O ministro André Mendonça foi sorteado relator do caso no TSE.

Com o reajuste, o piso do programa passa de R$ 600 para R$ 691. O novo valor começa a valer no mês de outubro, com pagamentos a partir de 19 de outubro, entre o primeiro e o segundo turno (se houver) das eleições presidenciais.

Segundo o Ministério do Planejamento, o custo do reajuste do Bolsa Família, neste ano, será de R$ 5,8 bilhões. Para 2027, o impacto nas despesas será de R$ 22,7 bilhões.

Em agosto, o governo enviou ao Legislativo a proposta de orçamento para 2027 sem contemplar aumento nos valores do programa.

O que diz o governo

O Ministério da Fazenda informou que o reajuste do Bolsa Família apenas repõe as perdas inflacionárias dos últimos anos, o que não equivaleria a um aumento do benefício social.

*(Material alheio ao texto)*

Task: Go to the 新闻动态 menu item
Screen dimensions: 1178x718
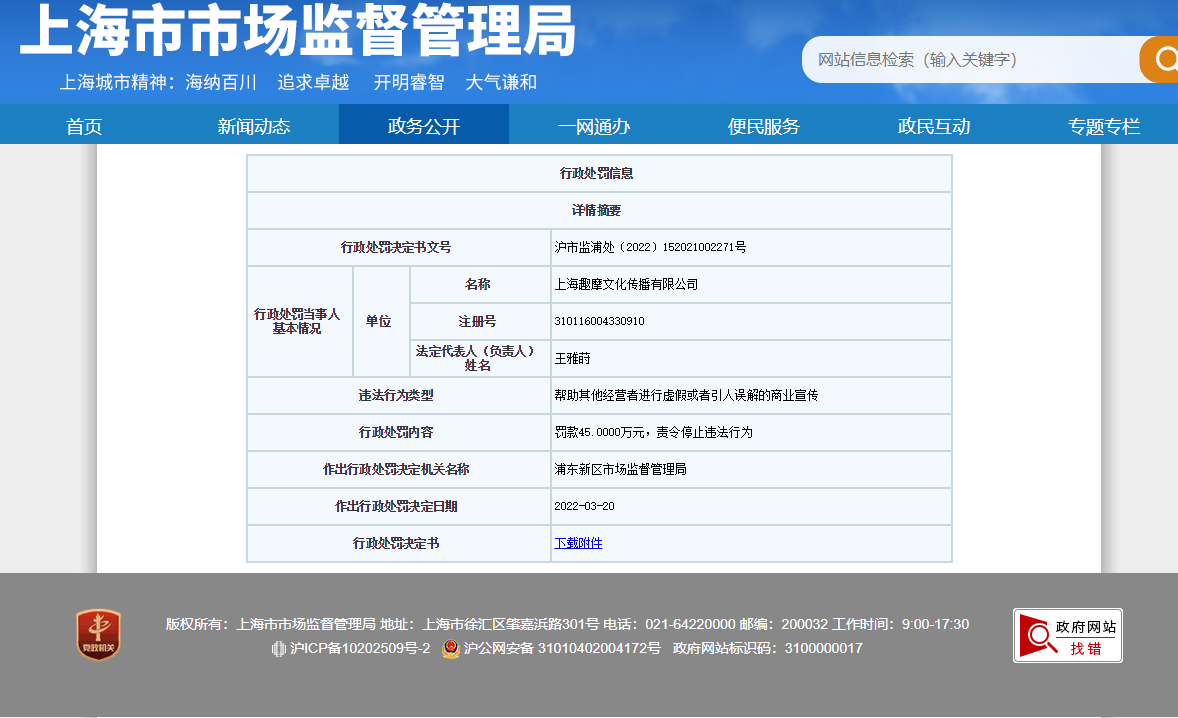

De acordo com a Advocacia-Geral da União (AGU), a lei que instituiu o novo Bolsa Família, em 2023, autoriza o Poder Executivo a “corrigir os valores dos benefícios e proíbe sua redução”.

“Ao editar o ato, o Governo Federal exerce, portanto, a competência que o Congresso Nacional lhe atribuiu”, acrescentou o orgão em posicionamento divulgado à imprensa.

Segundo a AGU, a correção do benefício pela inflação, sem a ampliação do público beneficiado, está “fora do alcance de qualquer vedação eleitoral”.